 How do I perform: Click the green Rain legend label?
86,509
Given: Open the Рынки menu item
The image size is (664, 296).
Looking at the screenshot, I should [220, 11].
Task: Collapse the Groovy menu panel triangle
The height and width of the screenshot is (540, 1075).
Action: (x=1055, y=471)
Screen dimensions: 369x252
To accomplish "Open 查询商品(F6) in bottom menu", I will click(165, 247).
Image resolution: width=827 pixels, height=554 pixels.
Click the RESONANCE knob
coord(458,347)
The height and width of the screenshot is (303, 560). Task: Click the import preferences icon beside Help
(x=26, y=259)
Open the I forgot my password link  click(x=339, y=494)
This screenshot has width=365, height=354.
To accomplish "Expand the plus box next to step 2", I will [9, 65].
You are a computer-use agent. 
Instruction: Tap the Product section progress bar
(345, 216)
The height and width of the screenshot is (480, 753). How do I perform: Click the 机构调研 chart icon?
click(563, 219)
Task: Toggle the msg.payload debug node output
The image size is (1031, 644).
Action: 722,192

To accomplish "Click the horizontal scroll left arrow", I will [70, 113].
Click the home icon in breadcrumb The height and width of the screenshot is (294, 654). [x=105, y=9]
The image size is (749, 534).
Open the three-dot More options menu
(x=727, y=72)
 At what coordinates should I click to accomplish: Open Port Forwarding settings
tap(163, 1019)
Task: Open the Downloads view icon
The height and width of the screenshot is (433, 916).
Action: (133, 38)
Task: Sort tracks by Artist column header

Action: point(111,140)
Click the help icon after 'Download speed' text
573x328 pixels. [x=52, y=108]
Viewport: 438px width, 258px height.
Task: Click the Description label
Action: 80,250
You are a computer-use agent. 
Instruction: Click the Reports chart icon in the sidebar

● **Exercise requirements**: Check each line above for the word "will" and copy the ones that have it.

● **Exercise response**:
To accomplish "Open 查询商品(F6) in bottom menu", I will click(165, 247).
To accomplish "Expand the plus box next to step 2", I will [9, 65].
To accomplish "Click the horizontal scroll left arrow", I will [70, 113].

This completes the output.